Nathan merasa lega, tetapi bayangan dari kata-kata Seraphine masih membekas di benaknya. Seiring berjalannya waktu, perasaan cemas itu semakin menguat. Ia tidak bisa mengabaikan perasaan aneh setiap kali berhadapan dengan ibu mertuanya. Entah mengapa, setiap tatapan dan percakapan dengannya selalu terasa lebih berat, lebih dalam dari yang seharusnya. Ada sesuatu yang mengganggu pikiran Nathan, tetapi ia tak tahu bagaimana cara menjelaskannya.
Malam itu, setelah makan malam, Nathan dan Elira duduk di sofa, menikmati secangkir teh hangat bersama.

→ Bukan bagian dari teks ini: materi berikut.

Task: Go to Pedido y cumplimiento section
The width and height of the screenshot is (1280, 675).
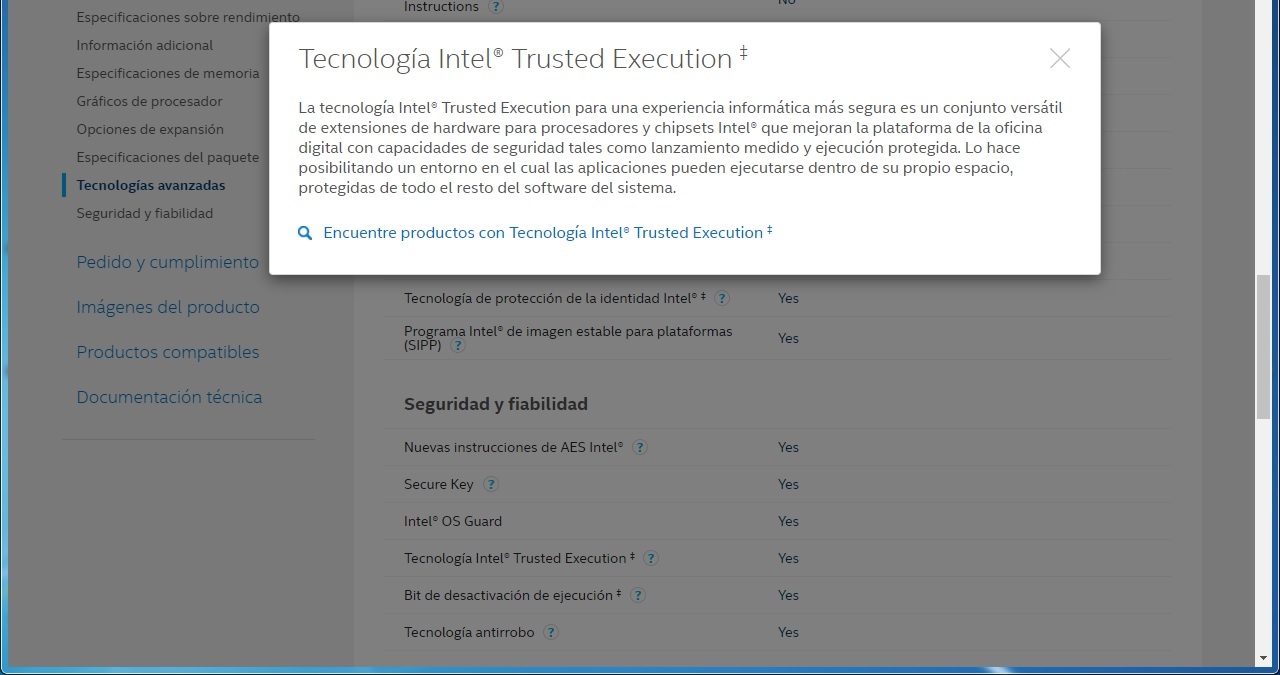Action: [x=167, y=262]
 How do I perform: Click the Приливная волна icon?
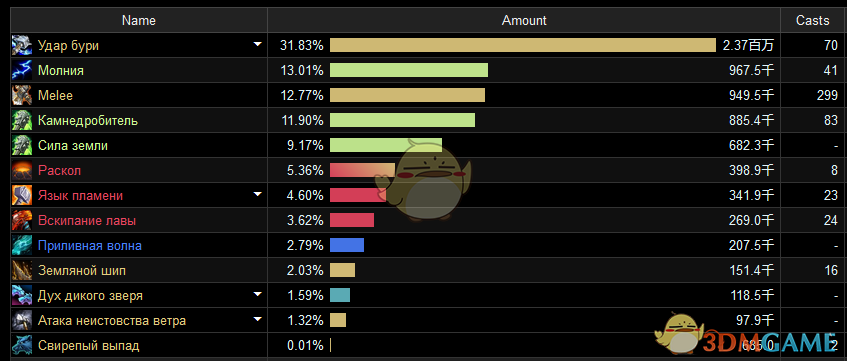pyautogui.click(x=23, y=245)
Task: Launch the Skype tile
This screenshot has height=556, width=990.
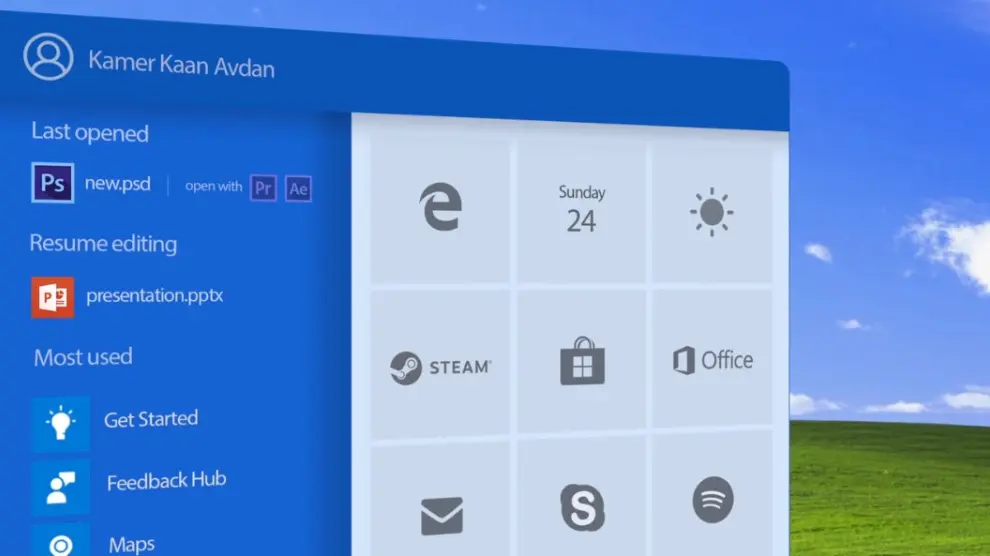Action: [x=582, y=507]
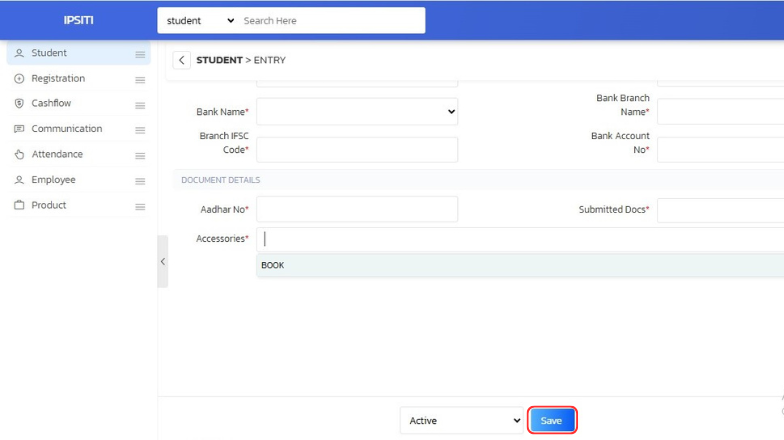Collapse the sidebar with the left chevron handle

pyautogui.click(x=163, y=262)
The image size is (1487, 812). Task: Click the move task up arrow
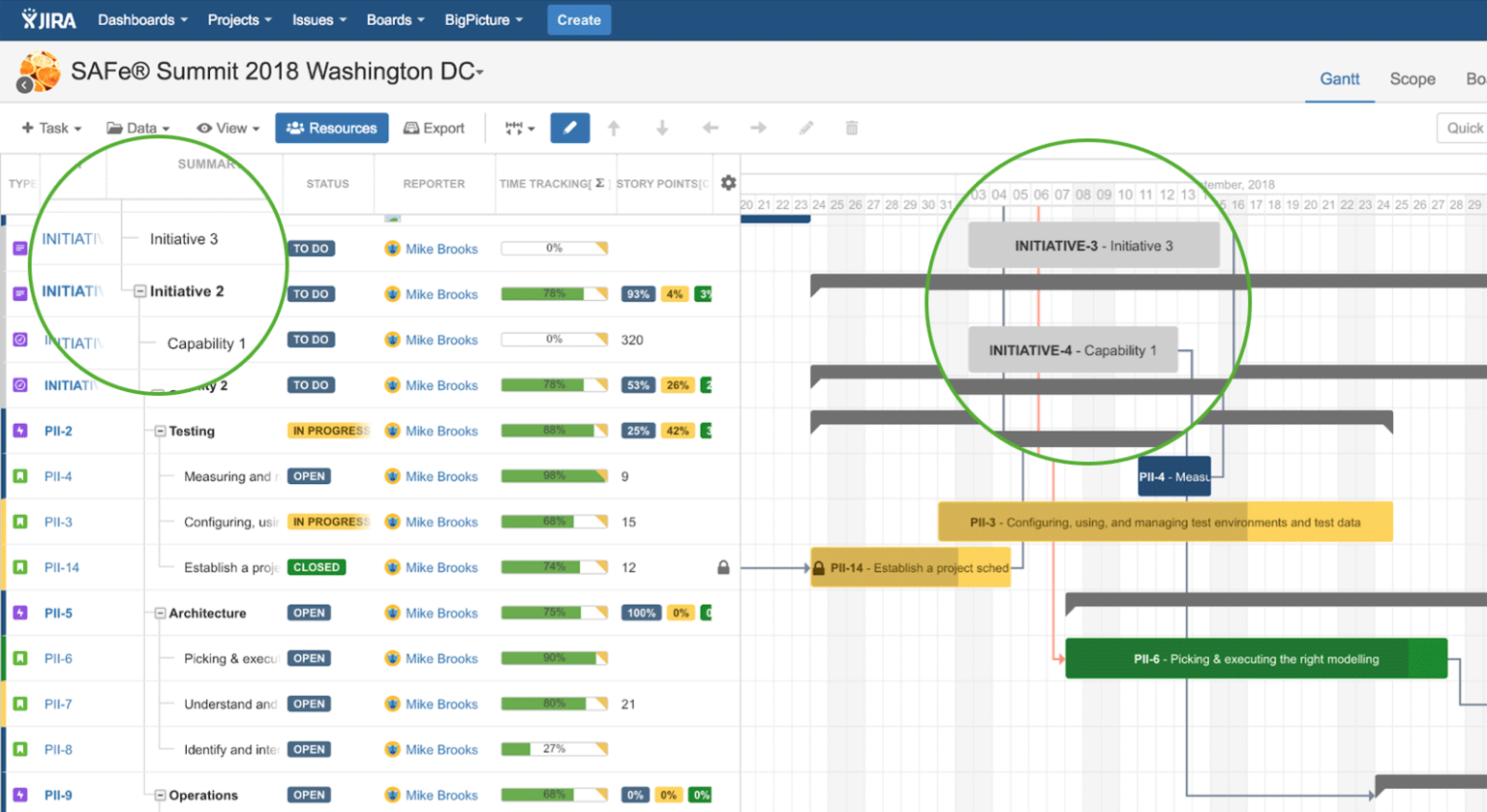pyautogui.click(x=614, y=128)
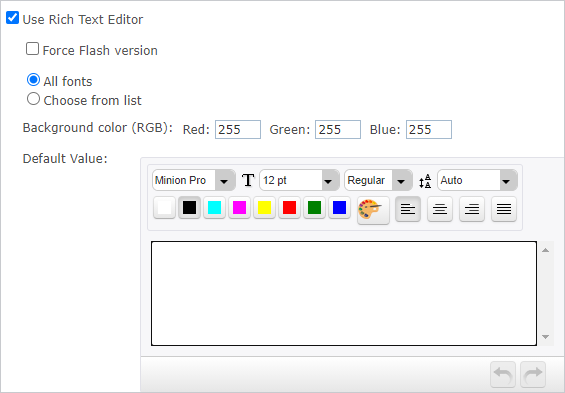Click inside the default value text area
The width and height of the screenshot is (565, 393).
(x=344, y=294)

Elira bercerita tentang pekerjaan dan rencananya untuk perjalanan keluarga yang akan datang. Namun, meskipun ia berusaha untuk fokus pada istrinya, pikirannya tak bisa berhenti memikirkan Seraphine. Sesuatu dalam dirinya terus bertanya-tanya: Apa yang sebenarnya terjadi dengan ibu mertuanya? Kenapa ia merasa ada sesuatu yang tak beres? Dan lebih penting lagi, apakah ia siap untuk menghadapi kenyataan yang mungkin akan terbuka?
"Nathan," suara Elira menyadarkan lamunannya. Ia menoleh, dan matanya bertemu dengan mata Elira yang penuh rasa ingin tahu. "Apa kau baik-baik saja? Sepertinya kau sedang memikirkan sesuatu yang berat."
Nathan tersenyum, berusaha untuk terlihat normal. "Aku baik-baik saja," jawabnya, tetapi di dalam hatinya, keraguan itu terus menggelayuti. Ia tidak tahu apakah ia bisa mengabaikan perasaan ini lebih lama lagi.
Apa yang akan terjadi jika ia benar-benar mengetahui rahasia yang tersembunyi di balik sikap Seraphine? Sebuah rahasia yang akan mengubah segalanya, bahkan merusak kebahagiaan yang telah ia bangun dengan Elira. Nathan merasa dirinya terperangkap dalam sebuah jaringan emosi yang rumit, dan semakin dalam ia menggali, semakin sulit untuk keluar.
Tapi satu hal yang pasti-ia tidak akan pernah bisa mengabaikan rasa ini lagi.